We have reached an interesting point in our series of posts on Aubert de Gaspé’s Les Anciens Canadiens. France has been defeated and the ruling families of Quebec are returning to France, but they have to do so promptly.

After the sinking of l’Auguste, Governor James Murray gave the reprieve that had saved the d’Habervilles to all prominent French families. In fact, they would no longer be forced to return to France. Therefore, Quebec still had its seigneurs. Papineau was a seigneur, so was Aubert de Gaspé, and the Lotbinières, and others. They were Canada’s aristocrats, but after a long absence, their life in France could be humbler. If they left in a hurry, their fate could be disastrous. However, while the Royal Proclamation of 1763 benefited Amerindians, George III of England demanded the assimilation of the French.

Québec in 1774 (Google)

The Royal Proclamation of 1763

  • Amerindians protected
  • James Murray does not enforce assimilation

The Royal Proclamation created the Province of Quebec. It gave the British monarch (the king or queen) the power to buy and sell land belonging to Indigenous people. It made sure that the British would have more power than the French. Also, it attempted to assimilate the French. Through assimilation, the British believed the French should lose their language, traditions, and religious beliefs so that they would become like them.
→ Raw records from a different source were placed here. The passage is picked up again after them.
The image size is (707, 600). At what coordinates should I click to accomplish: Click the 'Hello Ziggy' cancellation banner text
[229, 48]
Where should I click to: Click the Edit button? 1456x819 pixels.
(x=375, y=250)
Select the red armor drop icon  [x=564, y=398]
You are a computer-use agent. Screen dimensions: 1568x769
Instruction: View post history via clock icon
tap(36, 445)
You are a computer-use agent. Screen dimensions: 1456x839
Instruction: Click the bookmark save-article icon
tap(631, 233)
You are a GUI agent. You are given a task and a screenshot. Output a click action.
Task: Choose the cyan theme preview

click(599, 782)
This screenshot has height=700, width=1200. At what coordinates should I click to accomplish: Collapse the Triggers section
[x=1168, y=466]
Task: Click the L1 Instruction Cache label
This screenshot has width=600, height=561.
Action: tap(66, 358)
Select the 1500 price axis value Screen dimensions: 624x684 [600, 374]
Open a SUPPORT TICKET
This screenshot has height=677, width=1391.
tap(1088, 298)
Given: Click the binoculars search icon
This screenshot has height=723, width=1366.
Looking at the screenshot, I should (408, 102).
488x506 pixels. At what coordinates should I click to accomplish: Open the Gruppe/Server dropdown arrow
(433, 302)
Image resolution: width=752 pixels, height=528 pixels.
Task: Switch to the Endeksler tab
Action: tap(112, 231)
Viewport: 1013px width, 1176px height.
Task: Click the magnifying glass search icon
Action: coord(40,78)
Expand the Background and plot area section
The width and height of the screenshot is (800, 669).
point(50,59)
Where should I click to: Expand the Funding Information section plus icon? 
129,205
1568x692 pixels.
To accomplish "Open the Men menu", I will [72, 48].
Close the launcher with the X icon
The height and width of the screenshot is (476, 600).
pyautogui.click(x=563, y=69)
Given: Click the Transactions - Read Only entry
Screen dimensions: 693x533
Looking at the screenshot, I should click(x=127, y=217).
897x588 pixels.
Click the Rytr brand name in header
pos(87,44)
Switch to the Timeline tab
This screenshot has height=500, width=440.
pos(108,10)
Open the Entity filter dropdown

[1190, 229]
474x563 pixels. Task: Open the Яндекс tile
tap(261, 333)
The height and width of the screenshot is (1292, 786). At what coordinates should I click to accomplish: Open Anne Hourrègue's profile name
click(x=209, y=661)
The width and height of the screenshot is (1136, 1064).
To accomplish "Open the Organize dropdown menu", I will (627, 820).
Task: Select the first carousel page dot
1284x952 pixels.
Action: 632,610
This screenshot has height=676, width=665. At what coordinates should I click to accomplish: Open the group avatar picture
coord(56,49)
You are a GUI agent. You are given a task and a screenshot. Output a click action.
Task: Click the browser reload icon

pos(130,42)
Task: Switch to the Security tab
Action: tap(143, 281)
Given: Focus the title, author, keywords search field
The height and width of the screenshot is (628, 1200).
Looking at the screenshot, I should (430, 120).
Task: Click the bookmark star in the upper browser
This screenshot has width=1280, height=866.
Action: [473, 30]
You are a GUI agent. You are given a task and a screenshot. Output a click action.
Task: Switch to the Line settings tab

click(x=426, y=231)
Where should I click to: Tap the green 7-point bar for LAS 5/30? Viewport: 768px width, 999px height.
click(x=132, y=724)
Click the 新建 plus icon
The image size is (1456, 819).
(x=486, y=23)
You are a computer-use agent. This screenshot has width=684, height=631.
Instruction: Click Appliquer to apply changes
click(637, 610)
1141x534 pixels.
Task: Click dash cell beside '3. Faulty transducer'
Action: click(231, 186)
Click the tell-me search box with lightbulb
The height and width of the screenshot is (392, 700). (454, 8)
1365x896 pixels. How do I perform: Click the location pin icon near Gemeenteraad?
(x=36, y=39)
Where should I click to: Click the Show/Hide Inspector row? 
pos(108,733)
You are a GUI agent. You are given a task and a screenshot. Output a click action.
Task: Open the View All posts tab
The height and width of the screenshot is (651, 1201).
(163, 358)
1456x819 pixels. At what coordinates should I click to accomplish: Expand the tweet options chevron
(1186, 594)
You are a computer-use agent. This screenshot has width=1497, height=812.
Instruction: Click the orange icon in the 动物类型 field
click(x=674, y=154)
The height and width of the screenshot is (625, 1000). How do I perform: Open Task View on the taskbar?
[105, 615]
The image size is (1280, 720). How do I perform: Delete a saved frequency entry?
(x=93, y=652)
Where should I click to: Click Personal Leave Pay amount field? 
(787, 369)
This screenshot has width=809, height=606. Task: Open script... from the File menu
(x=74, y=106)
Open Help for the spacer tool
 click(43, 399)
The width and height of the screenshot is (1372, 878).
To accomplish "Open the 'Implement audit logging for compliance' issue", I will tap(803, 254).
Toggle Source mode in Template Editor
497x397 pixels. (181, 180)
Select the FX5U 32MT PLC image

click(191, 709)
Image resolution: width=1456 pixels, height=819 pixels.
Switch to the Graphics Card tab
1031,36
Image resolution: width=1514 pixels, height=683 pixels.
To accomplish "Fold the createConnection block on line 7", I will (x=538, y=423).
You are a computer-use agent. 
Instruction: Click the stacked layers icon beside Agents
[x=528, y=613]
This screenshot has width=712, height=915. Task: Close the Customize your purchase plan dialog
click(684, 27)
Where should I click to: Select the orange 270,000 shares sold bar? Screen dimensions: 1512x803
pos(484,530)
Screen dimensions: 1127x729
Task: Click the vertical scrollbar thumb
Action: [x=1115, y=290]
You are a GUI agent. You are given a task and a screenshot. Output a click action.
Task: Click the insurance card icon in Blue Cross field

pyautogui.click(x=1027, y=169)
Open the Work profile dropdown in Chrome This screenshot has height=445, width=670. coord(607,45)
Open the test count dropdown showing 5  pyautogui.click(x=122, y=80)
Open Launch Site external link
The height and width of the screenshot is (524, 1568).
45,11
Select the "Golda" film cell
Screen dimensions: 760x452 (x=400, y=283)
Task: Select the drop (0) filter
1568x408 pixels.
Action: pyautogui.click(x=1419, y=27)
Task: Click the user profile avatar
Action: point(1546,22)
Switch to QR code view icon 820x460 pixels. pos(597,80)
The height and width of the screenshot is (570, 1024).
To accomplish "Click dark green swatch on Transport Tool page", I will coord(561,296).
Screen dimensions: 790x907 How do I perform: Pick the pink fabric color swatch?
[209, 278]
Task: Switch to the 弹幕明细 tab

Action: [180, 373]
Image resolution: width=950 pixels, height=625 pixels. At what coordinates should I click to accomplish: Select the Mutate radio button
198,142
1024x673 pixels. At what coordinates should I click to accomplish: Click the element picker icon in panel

(See Royal Proclamation of 1763, The Canadian Encyclopedia)

In other words, by virtue of the Royal Proclamation of 1763, Amerindians were given a large reserve. This reserve was a wide and long strip of land west of the Thirteen Colonies. This region of North America had fallen to Britain, but it could not be home to the British living in the Thirteen Colonies. Although the Royal Proclamation of 1763 was the Amerindians’s Magna Carta, the citizens of the Thirteen Colonies looked upon George III’s document as an “intolerable act” on the part of Britain.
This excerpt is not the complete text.